By John Helmer, Moscow
A reporter for the New York Times has scooped the global press in Sochi. Named David Herszenhorn, the newspaper’s specialist on the New York City borough of Queens, the reporter has uncovered a plot to kill a group of stray dogs – by poison darts causing suffocation — in front of the main venues of the Sochi Winter Olympic Games. The dog death plot, according to Herszenhorm, was intended to “undercut the image of a friendlier, welcoming Russia that President Vladimir V. Putin has sought to cultivate in recent months.”
Herszenhorn (image, centre) also reveals that a counter-plan to save Sochi from televised images of violent canine death is being financed by Oleg Deripaska (image, left), chief executive of United Company Rusal. “Mr Deripaska, an industrialist who largely made his fortune in aluminum, provided $15,000 to get the shelter started on land donated by the local government. He has also pledged about $50,000 a year for operations.”
The dogs rescued by Deripaska’s philanthropy will be available to do something he cannot – live in the United States. According to Herszenhorn, “all of them [dogs] will be eligible for adoption, even to fans attending the Olympics.” For the full story, click here . For Deripaska’s plan to obtain a US visa, see here .

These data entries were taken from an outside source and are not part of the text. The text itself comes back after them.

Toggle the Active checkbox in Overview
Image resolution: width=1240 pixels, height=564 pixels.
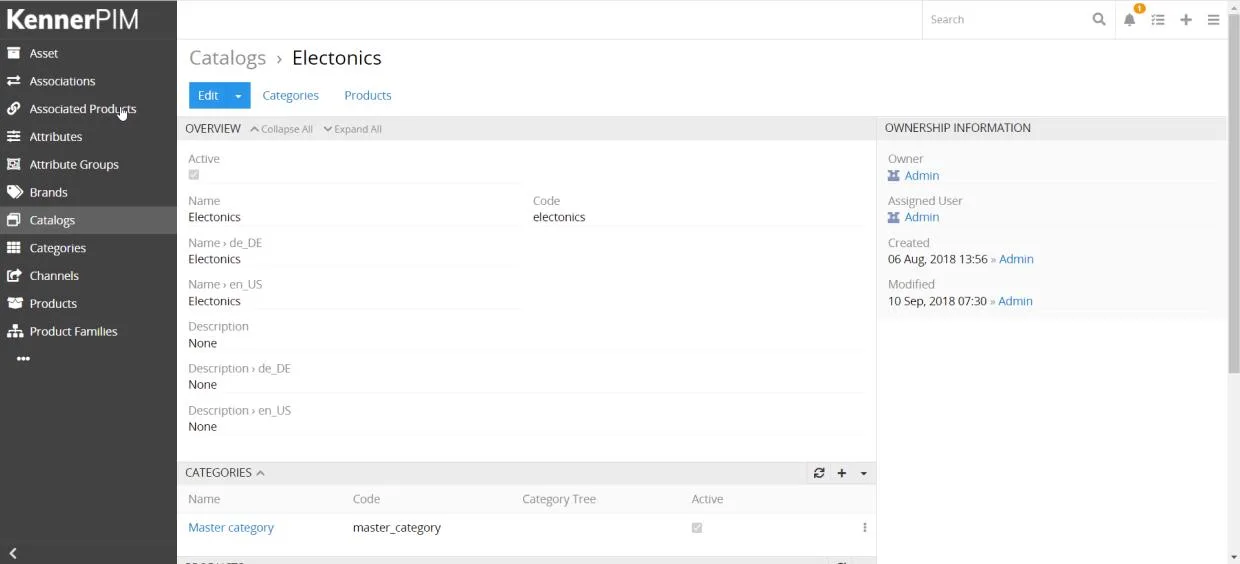(194, 175)
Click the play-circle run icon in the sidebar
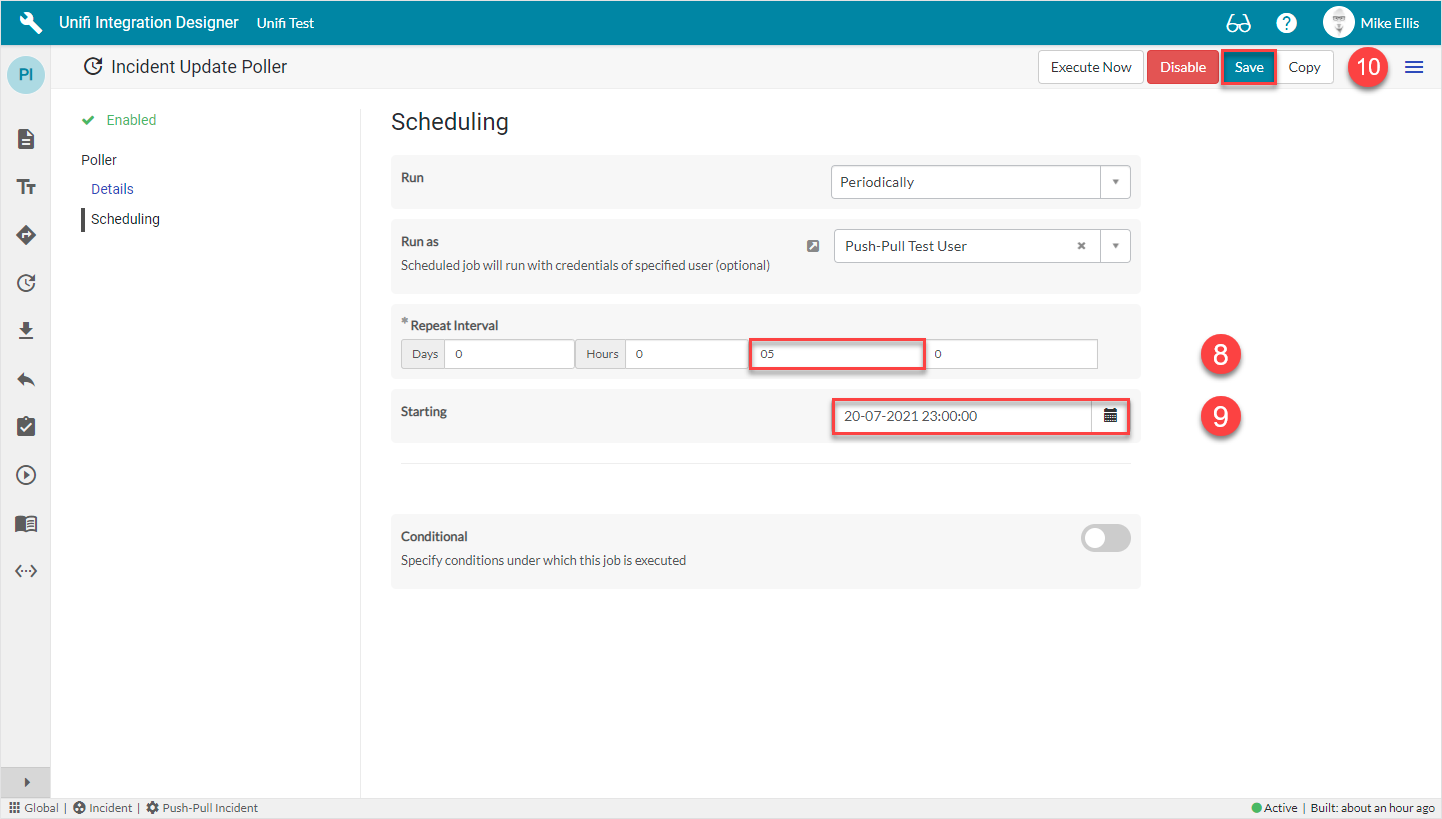 pos(25,474)
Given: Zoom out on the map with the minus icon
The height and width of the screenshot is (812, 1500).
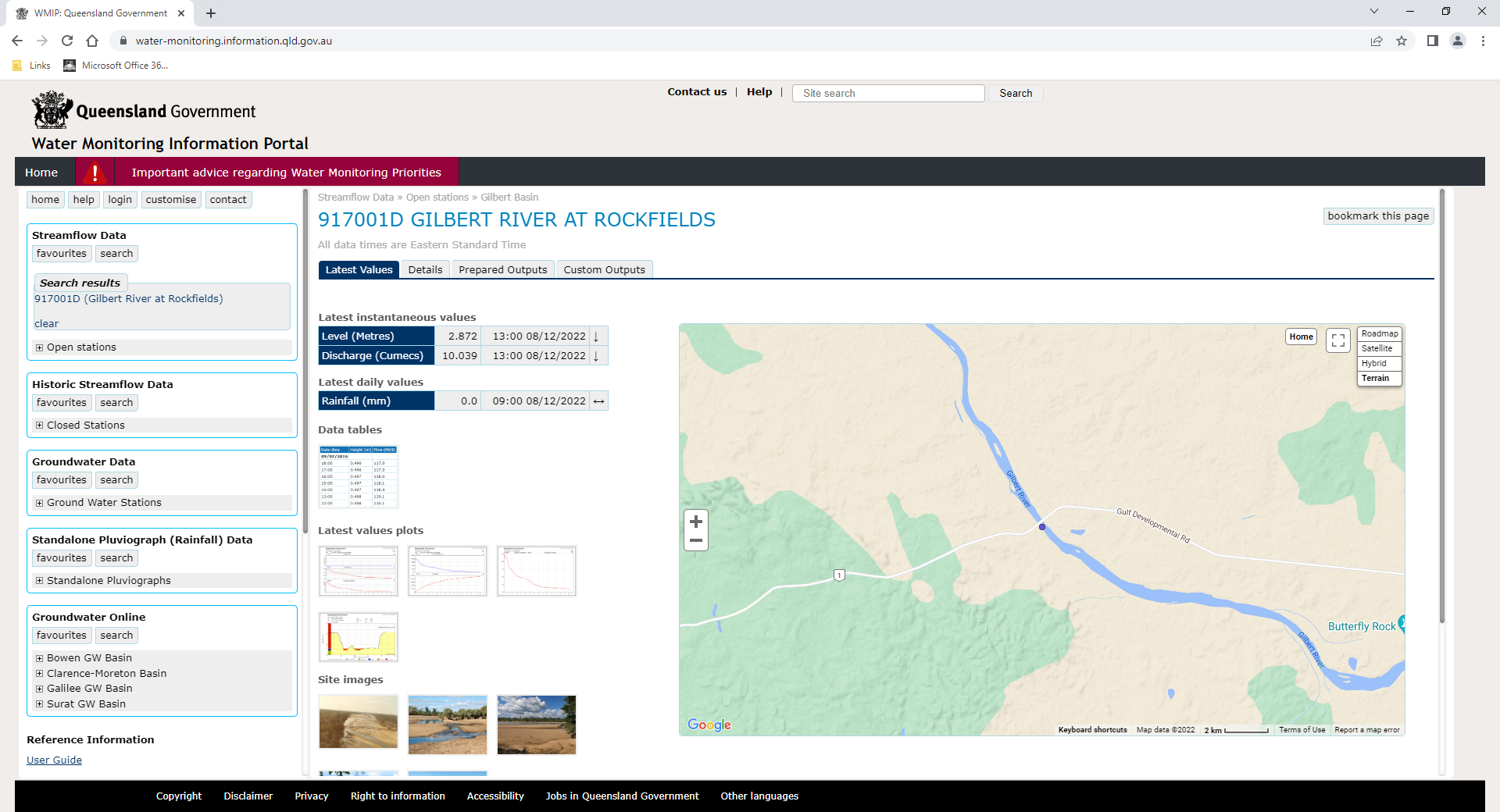Looking at the screenshot, I should coord(695,540).
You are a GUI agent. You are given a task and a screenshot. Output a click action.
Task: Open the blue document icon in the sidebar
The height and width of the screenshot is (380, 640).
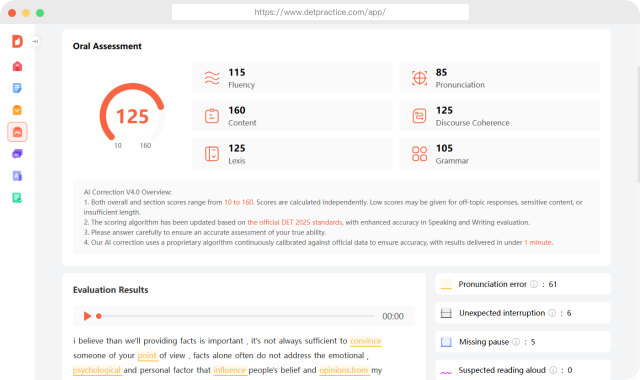17,88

Sources close to Rusal, the loss-making aluminium monopoly, claim the reason Deripaska is paying so little to save Sochi’s dogs now, and promising so much in the future, is that Rusal has run out of cash. Part of the reason for that is the Kremlin’s refusal to order Vladimir Potanin, the control shareholder of Norilsk Nickel, Russia’s largest metal producer, to accept Deripaska’s demand for cross-financing between Norilsk Nickel and Rusal.
In 2012 Rusal reported  a loss of $55 million on its bottom line. But that was after collecting $751 million in Rusal’s share of profits from associated companies, primarily from Norilsk Nickel. At the time, Rusal held almost 191 million shares in Norilsk Nickel for an effective interest of 30.27%. But for four earlier years Deripaska had failed in his hostile takeover bid for Norilsk Nickel. Fighting between him and Potanin appeared to be going Potanin’s way when Igor Sechin (right) was the deputy prime minister in charge of the resource sector. But Sechin moved to Rosneft in May 2012. At the end of that year, the Kremlin devised a new scheme, interposing Roman Abramovich and his Millhouse holding between Potanin, his Interros holding, and Deripaska. Their scheme was reported here .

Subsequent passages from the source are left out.